De « ne pas vivre sur la même planète » que son voisin, son ami, son ennemi ou n’importe qui, chacun d’entre nous en a fait l’expérience. Ce sentiment d’un décalage avec autrui appartient aux épreuves ordinaires de la vie. Mais si cet écart intuitif existe, on ne peut réduire son expression à un seul cadre sensible. Ne pas vivre sur la même planète peut aussi se comprendre au sens littéral, à la surface même des mots qui disent clairement l’évidence d’une fracture entre nous tous. C’est à ce malentendu et à cette incapacité à s’entendre sur une définition partagée de la planète que l’attention du philosophe Bruno Latour se porte depuis des années.
S’il nous interpelle régulièrement à travers des questions sur le mystère de la localisation de nos modes d’existence et de nos horizons politiques – Où suis-je ? Où atterrir ?… –, Latour propose ici un tour plus catégorique dans son énonciation. Le temps n’est même plus aux questions, mais à la lucidité d’un constat. Ce nouveau tour de Latour ressemble d’ailleurs à un tour de cartes, puisque le jeu prend l’allure d’un exercice de cartographie de nos manières de vivre et d’habiter la terre.

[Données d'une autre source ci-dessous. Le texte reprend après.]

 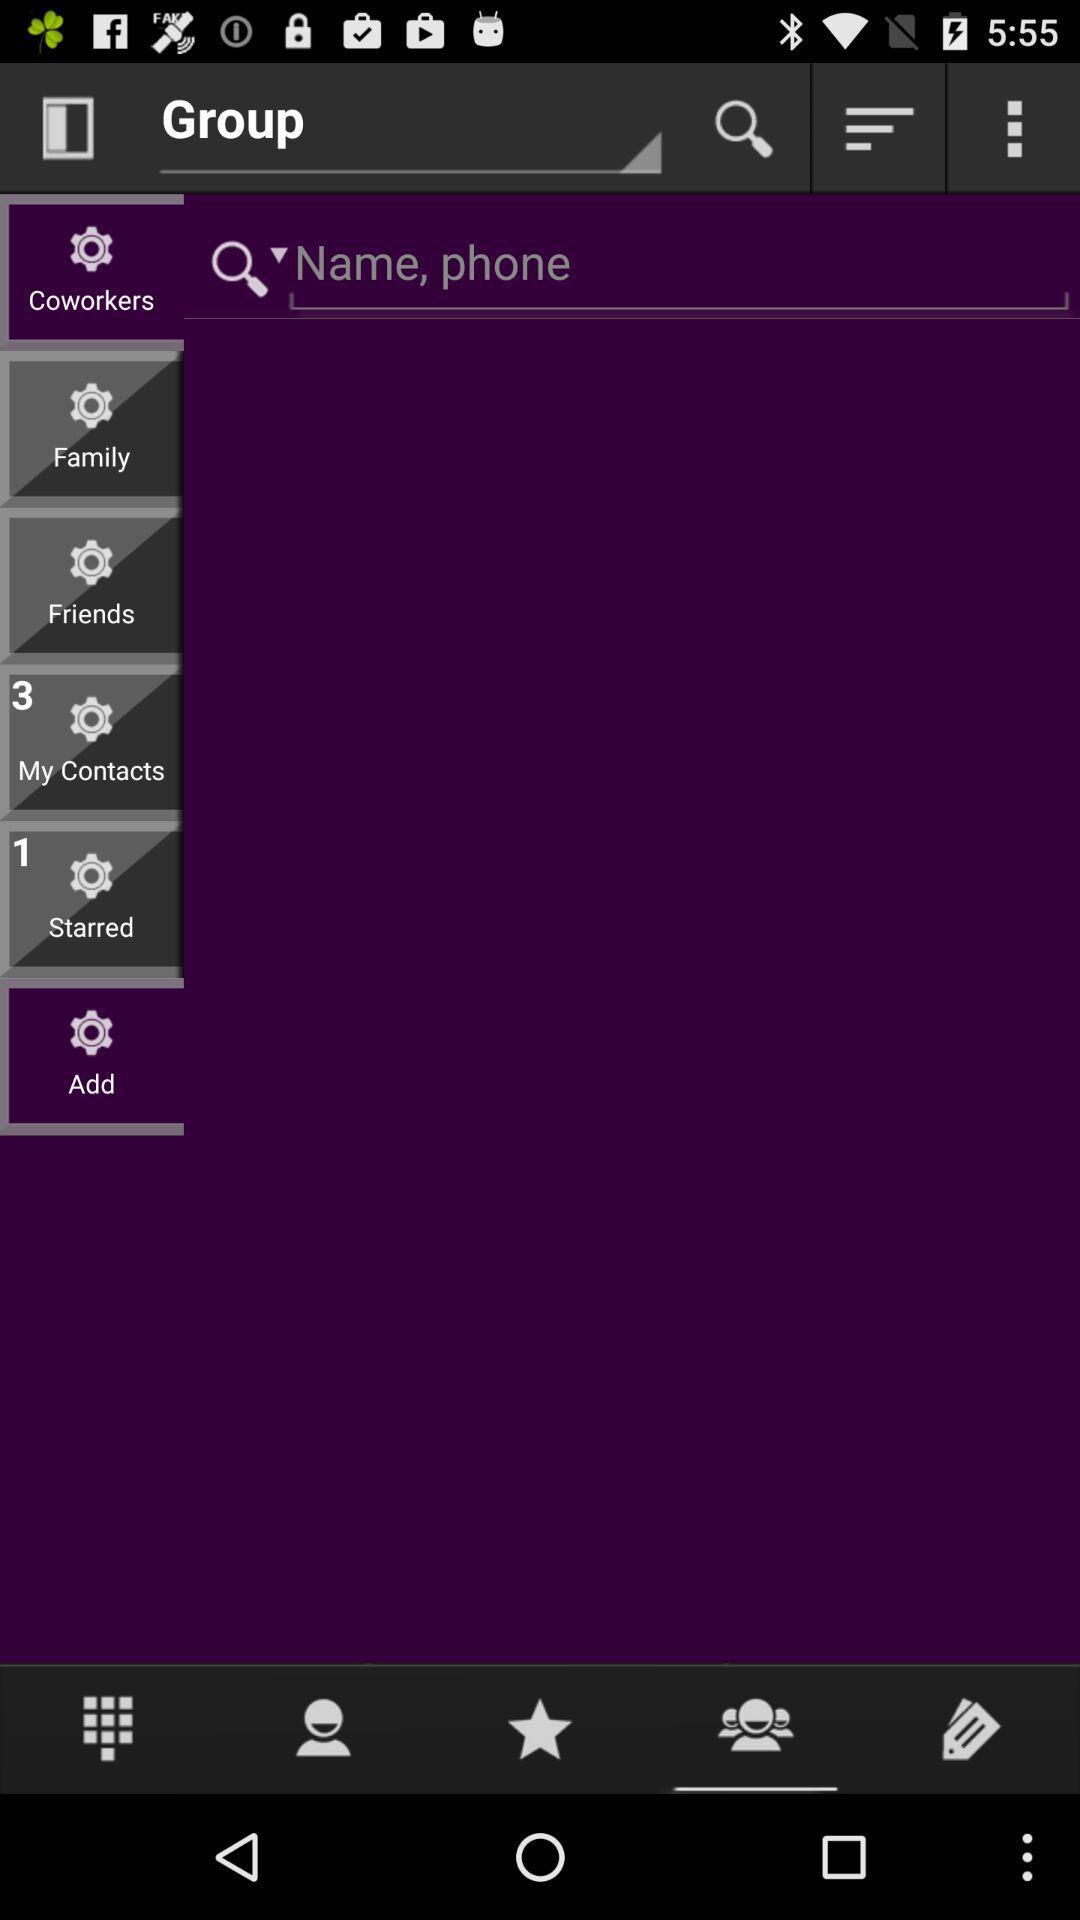 I want to click on button for start search, so click(x=744, y=127).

Il l’écrivait ainsi dans un texte paru dans AOC en décembre 2019, « On ne vit pas sur la même planète, un conte de Noël » : « Jamais nous n’avons été moins unis, nous les humains, sur le nom, la nature, la forme, la consistance de la planète que nous prétendons habiter ». Il y en a même qui pensent encore que la Terre est plate, comme le suggérait récemment, de manière probablement provocatrice, le cinéaste Jean-Luc Godard dans Mediapart ! Pour Latour, toutes les planètes opposées « sont en guerre ouverte les unes avec les autres ». « Il nous faudrait un autre Newton pour en calculer les interactions, mais un Newton plus alchimiste que physicien ; un Laplace qui serait aussi féru de géopolitique ; ou alors un joueur de Risk ; on pourrait aussi appeler à la rescousse l’un des scénaristes de Games of Thrones », estime-t-il.